> EXERCISE
Reproduce the records below word for word, in the same order.

> ITEMS

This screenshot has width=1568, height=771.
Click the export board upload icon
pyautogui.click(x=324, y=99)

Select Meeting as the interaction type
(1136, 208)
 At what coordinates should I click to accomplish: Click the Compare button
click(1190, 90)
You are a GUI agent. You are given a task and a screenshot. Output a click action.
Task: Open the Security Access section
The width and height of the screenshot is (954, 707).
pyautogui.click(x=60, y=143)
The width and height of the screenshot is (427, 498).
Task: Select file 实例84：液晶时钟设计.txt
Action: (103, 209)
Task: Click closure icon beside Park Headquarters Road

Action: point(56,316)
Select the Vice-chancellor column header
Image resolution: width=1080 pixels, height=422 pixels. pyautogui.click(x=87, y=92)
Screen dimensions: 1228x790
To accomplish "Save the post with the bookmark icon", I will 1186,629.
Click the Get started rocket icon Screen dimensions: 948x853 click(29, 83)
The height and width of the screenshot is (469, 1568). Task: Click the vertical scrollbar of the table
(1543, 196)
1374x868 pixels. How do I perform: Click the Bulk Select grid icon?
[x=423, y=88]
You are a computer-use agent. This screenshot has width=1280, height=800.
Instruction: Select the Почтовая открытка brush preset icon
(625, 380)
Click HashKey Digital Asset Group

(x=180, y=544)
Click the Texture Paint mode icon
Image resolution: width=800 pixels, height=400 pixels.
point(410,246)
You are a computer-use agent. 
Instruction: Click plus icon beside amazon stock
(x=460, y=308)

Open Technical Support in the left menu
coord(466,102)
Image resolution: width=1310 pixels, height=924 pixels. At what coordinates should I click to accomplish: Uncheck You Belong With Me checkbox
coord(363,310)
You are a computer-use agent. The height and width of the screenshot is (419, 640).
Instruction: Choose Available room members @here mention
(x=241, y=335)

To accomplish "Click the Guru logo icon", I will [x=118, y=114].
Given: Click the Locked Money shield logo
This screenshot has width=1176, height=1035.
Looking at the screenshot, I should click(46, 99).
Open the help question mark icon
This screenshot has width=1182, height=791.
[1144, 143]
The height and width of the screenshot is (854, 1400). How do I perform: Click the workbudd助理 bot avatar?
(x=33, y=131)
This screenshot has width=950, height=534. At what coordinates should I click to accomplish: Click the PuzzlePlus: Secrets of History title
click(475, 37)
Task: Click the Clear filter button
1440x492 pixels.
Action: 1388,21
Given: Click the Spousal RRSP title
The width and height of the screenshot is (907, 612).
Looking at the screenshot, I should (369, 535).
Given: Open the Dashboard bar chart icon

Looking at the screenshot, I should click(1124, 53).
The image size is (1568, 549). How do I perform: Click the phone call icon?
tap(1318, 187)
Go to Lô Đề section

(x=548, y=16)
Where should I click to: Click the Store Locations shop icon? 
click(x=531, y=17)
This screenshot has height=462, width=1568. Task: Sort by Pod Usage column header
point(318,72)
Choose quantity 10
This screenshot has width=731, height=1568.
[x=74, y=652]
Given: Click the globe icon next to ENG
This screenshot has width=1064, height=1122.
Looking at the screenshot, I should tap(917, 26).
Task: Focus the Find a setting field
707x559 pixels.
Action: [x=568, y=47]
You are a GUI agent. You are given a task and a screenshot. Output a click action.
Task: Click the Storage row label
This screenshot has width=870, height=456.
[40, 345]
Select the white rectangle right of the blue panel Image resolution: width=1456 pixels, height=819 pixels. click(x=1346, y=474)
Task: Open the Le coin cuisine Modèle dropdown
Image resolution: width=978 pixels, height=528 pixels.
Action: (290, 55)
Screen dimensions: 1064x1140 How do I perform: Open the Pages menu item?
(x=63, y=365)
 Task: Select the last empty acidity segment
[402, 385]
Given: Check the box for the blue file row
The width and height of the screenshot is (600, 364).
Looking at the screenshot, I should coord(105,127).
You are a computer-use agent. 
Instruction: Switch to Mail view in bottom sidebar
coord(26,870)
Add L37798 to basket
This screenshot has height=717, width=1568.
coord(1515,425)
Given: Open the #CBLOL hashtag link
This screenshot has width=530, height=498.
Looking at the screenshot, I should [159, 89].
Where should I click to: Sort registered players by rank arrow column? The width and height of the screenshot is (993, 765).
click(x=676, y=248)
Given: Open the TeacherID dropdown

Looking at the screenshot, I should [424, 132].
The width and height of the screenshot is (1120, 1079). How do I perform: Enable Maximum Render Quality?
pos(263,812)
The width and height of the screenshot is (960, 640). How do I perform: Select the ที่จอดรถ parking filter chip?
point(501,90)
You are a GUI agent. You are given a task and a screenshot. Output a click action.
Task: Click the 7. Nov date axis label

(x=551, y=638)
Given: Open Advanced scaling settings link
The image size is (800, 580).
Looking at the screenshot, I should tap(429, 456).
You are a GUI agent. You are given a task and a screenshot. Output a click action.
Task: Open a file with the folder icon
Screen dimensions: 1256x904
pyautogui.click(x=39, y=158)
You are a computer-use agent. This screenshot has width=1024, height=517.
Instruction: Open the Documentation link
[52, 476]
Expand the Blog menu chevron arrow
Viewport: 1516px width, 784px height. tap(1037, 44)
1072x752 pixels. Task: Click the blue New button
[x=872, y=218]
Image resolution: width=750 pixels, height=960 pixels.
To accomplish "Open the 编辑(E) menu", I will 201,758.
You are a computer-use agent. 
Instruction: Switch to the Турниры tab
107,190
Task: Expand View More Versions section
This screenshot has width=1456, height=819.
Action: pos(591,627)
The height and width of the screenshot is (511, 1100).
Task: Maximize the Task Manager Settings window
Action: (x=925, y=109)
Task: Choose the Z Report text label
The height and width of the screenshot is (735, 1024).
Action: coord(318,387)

> RESPONSE BELOW
This screenshot has width=1568, height=771.
Click the export board upload icon
pyautogui.click(x=324, y=99)

Select Meeting as the interaction type
(1136, 208)
 At what coordinates should I click to accomplish: Click the Compare button
click(1190, 90)
You are a GUI agent. You are given a task and a screenshot. Output a click action.
Task: Open the Security Access section
The width and height of the screenshot is (954, 707).
pyautogui.click(x=60, y=143)
The width and height of the screenshot is (427, 498).
Task: Select file 实例84：液晶时钟设计.txt
Action: (103, 209)
Task: Click closure icon beside Park Headquarters Road

Action: point(56,316)
Select the Vice-chancellor column header
Image resolution: width=1080 pixels, height=422 pixels. pyautogui.click(x=87, y=92)
Screen dimensions: 1228x790
To accomplish "Save the post with the bookmark icon", I will 1186,629.
Click the Get started rocket icon Screen dimensions: 948x853 click(29, 83)
The height and width of the screenshot is (469, 1568). Task: Click the vertical scrollbar of the table
(1543, 196)
1374x868 pixels. How do I perform: Click the Bulk Select grid icon?
[x=423, y=88]
You are a computer-use agent. This screenshot has width=1280, height=800.
Instruction: Select the Почтовая открытка brush preset icon
(625, 380)
Click HashKey Digital Asset Group

(x=180, y=544)
Click the Texture Paint mode icon
Image resolution: width=800 pixels, height=400 pixels.
point(410,246)
You are a computer-use agent. 
Instruction: Click plus icon beside amazon stock
(x=460, y=308)

Open Technical Support in the left menu
coord(466,102)
Image resolution: width=1310 pixels, height=924 pixels. At what coordinates should I click to accomplish: Uncheck You Belong With Me checkbox
coord(363,310)
You are a computer-use agent. The height and width of the screenshot is (419, 640).
Instruction: Choose Available room members @here mention
(x=241, y=335)

To accomplish "Click the Guru logo icon", I will [x=118, y=114].
Given: Click the Locked Money shield logo
This screenshot has width=1176, height=1035.
Looking at the screenshot, I should click(46, 99).
Open the help question mark icon
This screenshot has width=1182, height=791.
[1144, 143]
The height and width of the screenshot is (854, 1400). How do I perform: Click the workbudd助理 bot avatar?
(x=33, y=131)
This screenshot has width=950, height=534. At what coordinates should I click to accomplish: Click the PuzzlePlus: Secrets of History title
click(475, 37)
Task: Click the Clear filter button
1440x492 pixels.
Action: 1388,21
Given: Click the Spousal RRSP title
The width and height of the screenshot is (907, 612).
Looking at the screenshot, I should (369, 535).
Given: Open the Dashboard bar chart icon

Looking at the screenshot, I should click(1124, 53).
The image size is (1568, 549). How do I perform: Click the phone call icon?
tap(1318, 187)
Go to Lô Đề section

(x=548, y=16)
Where should I click to: Click the Store Locations shop icon? 
click(x=531, y=17)
This screenshot has height=462, width=1568. Task: Sort by Pod Usage column header
point(318,72)
Choose quantity 10
This screenshot has width=731, height=1568.
[x=74, y=652]
Given: Click the globe icon next to ENG
This screenshot has width=1064, height=1122.
Looking at the screenshot, I should tap(917, 26).
Task: Focus the Find a setting field
707x559 pixels.
Action: [x=568, y=47]
You are a GUI agent. You are given a task and a screenshot. Output a click action.
Task: Click the Storage row label
This screenshot has width=870, height=456.
[40, 345]
Select the white rectangle right of the blue panel Image resolution: width=1456 pixels, height=819 pixels. click(x=1346, y=474)
Task: Open the Le coin cuisine Modèle dropdown
Image resolution: width=978 pixels, height=528 pixels.
Action: (290, 55)
Screen dimensions: 1064x1140 How do I perform: Open the Pages menu item?
(x=63, y=365)
 Task: Select the last empty acidity segment
[402, 385]
Given: Check the box for the blue file row
The width and height of the screenshot is (600, 364).
Looking at the screenshot, I should coord(105,127).
You are a computer-use agent. 
Instruction: Switch to Mail view in bottom sidebar
coord(26,870)
Add L37798 to basket
This screenshot has height=717, width=1568.
coord(1515,425)
Given: Open the #CBLOL hashtag link
This screenshot has width=530, height=498.
Looking at the screenshot, I should [159, 89].
Where should I click to: Sort registered players by rank arrow column? The width and height of the screenshot is (993, 765).
click(x=676, y=248)
Given: Open the TeacherID dropdown

Looking at the screenshot, I should [424, 132].
The width and height of the screenshot is (1120, 1079). How do I perform: Enable Maximum Render Quality?
pos(263,812)
The width and height of the screenshot is (960, 640). How do I perform: Select the ที่จอดรถ parking filter chip?
point(501,90)
You are a GUI agent. You are given a task and a screenshot. Output a click action.
Task: Click the 7. Nov date axis label

(x=551, y=638)
Given: Open Advanced scaling settings link
The image size is (800, 580).
Looking at the screenshot, I should tap(429, 456).
You are a GUI agent. You are given a task and a screenshot. Output a click action.
Task: Open a file with the folder icon
Screen dimensions: 1256x904
pyautogui.click(x=39, y=158)
You are a computer-use agent. This screenshot has width=1024, height=517.
Instruction: Open the Documentation link
[52, 476]
Expand the Blog menu chevron arrow
Viewport: 1516px width, 784px height. tap(1037, 44)
1072x752 pixels. Task: Click the blue New button
[x=872, y=218]
Image resolution: width=750 pixels, height=960 pixels.
To accomplish "Open the 编辑(E) menu", I will 201,758.
You are a computer-use agent. 
Instruction: Switch to the Турниры tab
107,190
Task: Expand View More Versions section
This screenshot has width=1456, height=819.
Action: pos(591,627)
The height and width of the screenshot is (511, 1100).
Task: Maximize the Task Manager Settings window
Action: (x=925, y=109)
Task: Choose the Z Report text label
The height and width of the screenshot is (735, 1024).
Action: coord(318,387)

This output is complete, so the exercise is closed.